Triggered when the mouse is dragged out of a widget. Note that pyglet only uses this event to indicate when the mouse leaves the window, so in this sense glooey treats each widget like its own window.

on_mouse_scroll(x, y, scroll_x, scroll_y)

Triggered when the scroll wheel is turned while the mouse is over a widget.

In addition to the above events that can be triggered by any widget, the following events can be triggered only by certain widgets:

on_toggle(widget)

Triggered by Checkbox and RadioButton when the state of the button is changed. This can happen programmatically, but usually happens because the user clicked on it.
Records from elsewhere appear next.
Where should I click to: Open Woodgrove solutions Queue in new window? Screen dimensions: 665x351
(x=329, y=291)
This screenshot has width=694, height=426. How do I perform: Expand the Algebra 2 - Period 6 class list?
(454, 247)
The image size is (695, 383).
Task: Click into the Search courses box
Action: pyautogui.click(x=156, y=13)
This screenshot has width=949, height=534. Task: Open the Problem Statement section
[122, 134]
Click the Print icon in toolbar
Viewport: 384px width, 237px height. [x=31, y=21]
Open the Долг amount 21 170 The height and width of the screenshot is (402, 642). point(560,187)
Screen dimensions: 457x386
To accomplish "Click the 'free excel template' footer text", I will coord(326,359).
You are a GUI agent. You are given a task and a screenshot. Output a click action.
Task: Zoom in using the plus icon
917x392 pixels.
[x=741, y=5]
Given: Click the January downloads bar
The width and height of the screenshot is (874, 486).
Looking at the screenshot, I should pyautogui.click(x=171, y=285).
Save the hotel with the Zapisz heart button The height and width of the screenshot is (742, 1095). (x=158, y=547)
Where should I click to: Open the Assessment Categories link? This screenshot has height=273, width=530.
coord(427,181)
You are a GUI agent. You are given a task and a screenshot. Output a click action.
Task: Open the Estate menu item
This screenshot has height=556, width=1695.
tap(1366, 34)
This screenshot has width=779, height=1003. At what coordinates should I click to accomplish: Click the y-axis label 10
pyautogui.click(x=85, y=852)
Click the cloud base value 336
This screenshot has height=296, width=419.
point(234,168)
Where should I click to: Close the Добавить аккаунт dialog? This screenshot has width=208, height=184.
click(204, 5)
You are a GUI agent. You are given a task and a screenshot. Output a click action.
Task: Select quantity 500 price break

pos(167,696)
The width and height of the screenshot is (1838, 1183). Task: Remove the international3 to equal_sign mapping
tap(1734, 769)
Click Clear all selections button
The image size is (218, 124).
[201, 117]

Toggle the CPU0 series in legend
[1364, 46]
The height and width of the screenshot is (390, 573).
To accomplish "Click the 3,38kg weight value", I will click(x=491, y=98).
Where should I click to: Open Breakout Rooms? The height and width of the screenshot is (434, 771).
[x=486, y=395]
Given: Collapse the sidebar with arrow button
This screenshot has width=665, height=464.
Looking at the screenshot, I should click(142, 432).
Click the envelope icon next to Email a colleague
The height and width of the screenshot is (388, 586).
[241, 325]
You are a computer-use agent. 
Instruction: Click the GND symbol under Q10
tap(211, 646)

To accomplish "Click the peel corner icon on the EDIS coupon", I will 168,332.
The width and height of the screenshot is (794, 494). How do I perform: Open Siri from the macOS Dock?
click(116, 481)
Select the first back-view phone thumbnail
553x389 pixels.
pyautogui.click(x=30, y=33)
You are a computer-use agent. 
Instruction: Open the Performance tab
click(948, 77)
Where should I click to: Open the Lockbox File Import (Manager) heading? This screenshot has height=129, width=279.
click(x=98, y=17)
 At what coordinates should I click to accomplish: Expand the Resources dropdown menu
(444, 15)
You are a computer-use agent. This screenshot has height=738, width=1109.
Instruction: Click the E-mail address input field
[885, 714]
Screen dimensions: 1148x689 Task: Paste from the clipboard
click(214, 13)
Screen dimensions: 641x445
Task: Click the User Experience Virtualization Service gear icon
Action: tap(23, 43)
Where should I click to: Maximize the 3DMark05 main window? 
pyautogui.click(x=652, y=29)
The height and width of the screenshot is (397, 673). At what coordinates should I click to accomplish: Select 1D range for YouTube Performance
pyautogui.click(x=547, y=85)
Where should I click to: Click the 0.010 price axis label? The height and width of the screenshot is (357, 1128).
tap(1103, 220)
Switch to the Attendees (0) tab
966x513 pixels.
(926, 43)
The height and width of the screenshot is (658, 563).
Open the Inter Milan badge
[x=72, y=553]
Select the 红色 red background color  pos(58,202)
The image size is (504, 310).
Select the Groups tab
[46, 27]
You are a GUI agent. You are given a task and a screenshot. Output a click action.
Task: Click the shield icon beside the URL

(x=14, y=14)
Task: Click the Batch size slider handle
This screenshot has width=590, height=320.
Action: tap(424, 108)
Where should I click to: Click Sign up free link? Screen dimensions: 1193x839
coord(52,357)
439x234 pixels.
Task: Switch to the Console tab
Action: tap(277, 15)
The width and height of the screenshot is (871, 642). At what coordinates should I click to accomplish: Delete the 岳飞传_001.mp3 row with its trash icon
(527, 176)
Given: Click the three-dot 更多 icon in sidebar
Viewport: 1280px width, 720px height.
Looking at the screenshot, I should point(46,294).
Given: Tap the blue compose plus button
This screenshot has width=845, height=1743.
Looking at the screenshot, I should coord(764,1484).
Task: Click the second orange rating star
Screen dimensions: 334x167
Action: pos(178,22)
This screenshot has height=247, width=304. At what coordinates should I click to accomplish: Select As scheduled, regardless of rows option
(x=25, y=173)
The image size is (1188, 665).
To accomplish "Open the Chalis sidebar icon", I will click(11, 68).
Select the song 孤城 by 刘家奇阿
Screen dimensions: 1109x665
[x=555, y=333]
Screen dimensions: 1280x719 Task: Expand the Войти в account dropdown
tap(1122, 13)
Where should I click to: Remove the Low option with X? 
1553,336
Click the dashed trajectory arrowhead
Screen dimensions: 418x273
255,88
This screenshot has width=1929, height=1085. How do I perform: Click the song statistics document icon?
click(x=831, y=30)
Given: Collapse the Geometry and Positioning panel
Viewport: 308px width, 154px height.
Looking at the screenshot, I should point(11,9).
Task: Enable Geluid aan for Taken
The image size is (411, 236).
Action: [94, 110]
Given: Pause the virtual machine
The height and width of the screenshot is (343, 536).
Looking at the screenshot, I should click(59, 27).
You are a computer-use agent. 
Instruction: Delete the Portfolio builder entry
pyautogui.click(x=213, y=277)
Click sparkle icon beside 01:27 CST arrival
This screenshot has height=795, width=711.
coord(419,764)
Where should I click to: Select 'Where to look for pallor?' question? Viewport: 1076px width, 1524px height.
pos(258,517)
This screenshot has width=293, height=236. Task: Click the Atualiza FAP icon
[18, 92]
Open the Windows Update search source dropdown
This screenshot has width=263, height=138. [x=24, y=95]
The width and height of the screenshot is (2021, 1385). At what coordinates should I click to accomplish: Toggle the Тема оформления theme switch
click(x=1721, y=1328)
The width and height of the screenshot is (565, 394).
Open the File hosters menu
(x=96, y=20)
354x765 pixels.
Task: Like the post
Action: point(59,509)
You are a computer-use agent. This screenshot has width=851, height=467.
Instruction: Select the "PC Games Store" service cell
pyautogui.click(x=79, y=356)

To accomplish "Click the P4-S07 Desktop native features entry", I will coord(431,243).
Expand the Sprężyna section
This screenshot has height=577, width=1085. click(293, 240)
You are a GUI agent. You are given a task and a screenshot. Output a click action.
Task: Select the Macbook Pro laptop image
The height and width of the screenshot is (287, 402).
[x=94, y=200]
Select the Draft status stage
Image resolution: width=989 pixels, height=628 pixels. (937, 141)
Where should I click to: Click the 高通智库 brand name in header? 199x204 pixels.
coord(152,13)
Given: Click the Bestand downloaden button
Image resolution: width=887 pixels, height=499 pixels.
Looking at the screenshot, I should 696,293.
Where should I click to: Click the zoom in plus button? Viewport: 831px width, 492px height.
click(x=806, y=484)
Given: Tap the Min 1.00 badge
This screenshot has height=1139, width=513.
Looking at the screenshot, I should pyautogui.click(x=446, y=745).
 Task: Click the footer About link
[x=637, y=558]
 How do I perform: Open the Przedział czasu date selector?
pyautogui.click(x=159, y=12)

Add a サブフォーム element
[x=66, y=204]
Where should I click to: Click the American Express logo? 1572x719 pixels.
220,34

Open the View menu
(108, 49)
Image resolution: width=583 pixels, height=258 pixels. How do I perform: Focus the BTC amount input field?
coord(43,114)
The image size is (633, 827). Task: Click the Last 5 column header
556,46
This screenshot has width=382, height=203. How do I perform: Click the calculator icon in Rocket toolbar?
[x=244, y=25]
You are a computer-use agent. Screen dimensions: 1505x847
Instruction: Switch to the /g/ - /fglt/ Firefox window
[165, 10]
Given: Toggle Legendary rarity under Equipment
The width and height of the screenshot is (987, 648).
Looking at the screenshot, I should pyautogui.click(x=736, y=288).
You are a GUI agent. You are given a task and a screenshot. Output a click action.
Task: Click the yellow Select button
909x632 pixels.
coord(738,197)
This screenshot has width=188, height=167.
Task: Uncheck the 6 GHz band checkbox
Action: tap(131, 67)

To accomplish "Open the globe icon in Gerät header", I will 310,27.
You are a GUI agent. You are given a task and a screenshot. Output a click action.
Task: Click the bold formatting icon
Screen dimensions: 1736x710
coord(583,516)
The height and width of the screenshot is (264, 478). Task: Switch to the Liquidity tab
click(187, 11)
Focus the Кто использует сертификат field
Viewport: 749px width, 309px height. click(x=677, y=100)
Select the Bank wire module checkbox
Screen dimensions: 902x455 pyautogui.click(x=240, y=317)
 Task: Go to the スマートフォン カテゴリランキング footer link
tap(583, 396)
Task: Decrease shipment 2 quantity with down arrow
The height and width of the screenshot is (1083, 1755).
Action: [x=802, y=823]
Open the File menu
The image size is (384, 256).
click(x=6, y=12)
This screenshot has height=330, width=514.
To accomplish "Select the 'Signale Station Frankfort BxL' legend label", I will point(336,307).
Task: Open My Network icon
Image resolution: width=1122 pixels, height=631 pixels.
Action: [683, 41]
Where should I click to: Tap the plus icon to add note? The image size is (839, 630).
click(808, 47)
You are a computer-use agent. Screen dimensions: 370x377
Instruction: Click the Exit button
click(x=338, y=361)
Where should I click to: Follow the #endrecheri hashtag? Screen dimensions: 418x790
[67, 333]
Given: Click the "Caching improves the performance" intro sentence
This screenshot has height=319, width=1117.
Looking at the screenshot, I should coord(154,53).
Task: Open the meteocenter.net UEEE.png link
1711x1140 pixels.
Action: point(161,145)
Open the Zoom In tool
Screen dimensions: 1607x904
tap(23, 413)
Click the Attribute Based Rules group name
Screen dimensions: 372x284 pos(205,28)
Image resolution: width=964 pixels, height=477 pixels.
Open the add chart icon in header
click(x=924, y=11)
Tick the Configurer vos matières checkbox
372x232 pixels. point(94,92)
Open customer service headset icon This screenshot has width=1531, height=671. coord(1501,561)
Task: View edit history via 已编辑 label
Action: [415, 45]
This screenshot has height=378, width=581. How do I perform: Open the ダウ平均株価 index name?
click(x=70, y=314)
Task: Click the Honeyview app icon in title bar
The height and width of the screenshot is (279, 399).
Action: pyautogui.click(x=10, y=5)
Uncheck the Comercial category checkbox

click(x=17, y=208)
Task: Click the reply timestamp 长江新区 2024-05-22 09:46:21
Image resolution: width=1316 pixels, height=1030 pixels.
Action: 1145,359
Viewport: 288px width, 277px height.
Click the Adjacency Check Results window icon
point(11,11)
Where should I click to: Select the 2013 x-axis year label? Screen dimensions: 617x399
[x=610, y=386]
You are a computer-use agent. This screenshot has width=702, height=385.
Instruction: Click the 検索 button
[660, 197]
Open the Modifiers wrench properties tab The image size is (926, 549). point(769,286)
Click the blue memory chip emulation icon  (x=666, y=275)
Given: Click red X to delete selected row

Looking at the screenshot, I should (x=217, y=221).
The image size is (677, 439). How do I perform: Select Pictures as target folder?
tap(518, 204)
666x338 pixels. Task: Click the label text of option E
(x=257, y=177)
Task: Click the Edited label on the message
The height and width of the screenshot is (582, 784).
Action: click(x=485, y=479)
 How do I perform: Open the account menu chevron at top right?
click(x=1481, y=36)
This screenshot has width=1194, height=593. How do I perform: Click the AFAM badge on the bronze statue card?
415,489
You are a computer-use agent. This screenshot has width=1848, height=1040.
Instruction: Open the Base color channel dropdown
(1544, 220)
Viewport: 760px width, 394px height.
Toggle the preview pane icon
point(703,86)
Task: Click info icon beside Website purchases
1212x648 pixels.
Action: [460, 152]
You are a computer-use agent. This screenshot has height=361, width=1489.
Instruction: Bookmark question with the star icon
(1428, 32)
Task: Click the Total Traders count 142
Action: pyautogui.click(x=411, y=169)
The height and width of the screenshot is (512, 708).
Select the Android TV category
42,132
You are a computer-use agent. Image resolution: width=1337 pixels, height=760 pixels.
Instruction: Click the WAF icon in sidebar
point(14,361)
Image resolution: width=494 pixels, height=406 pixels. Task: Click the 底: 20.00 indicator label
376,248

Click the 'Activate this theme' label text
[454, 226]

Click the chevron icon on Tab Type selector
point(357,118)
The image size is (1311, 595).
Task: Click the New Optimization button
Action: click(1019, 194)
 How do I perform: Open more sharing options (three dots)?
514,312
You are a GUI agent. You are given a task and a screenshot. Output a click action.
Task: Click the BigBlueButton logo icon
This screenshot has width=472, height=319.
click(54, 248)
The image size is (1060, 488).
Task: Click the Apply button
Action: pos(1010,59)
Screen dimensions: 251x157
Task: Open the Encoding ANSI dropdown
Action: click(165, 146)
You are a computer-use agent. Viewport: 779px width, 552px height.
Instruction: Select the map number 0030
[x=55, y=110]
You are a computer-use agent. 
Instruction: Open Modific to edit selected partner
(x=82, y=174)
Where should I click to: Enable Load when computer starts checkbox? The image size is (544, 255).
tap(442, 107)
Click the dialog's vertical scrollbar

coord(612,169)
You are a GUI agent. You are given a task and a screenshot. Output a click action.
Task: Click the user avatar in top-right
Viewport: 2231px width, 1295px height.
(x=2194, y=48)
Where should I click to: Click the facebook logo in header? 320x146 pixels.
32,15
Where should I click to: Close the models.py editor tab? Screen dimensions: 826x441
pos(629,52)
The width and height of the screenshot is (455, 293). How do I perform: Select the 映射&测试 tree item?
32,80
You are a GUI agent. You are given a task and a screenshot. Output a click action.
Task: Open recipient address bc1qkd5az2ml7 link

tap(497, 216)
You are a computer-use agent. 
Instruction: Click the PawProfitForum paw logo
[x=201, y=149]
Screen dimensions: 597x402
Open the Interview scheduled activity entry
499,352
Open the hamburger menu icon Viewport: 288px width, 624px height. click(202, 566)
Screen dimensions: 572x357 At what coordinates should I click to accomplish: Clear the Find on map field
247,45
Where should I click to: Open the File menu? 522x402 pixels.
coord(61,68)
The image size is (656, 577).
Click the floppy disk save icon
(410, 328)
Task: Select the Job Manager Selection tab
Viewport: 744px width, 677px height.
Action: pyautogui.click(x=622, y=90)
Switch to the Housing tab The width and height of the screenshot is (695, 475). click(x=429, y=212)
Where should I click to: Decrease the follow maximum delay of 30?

on_mouse_pan(direction, dt)

Triggered by PanningGui when the mouse is at the edge of the screen. The Viewport widget can listen for these events and use them to pan around a larger widget, so together these widgets are useful for making fullscreen games.

Keyboard input

This section should really be empty; glooey doesn’t affect how keyboard events are handled at all. If you want to react to keyboard input (e.g. to make a hotkey), just attach a on_key_press and/or on_key_release handlers to the window just like you would in any pyglet program. Certain widgets (like Form) do interact with the keyboard, but they do so by directly interacting with the window themselves, and they don’t re-dispatch keyboard related events.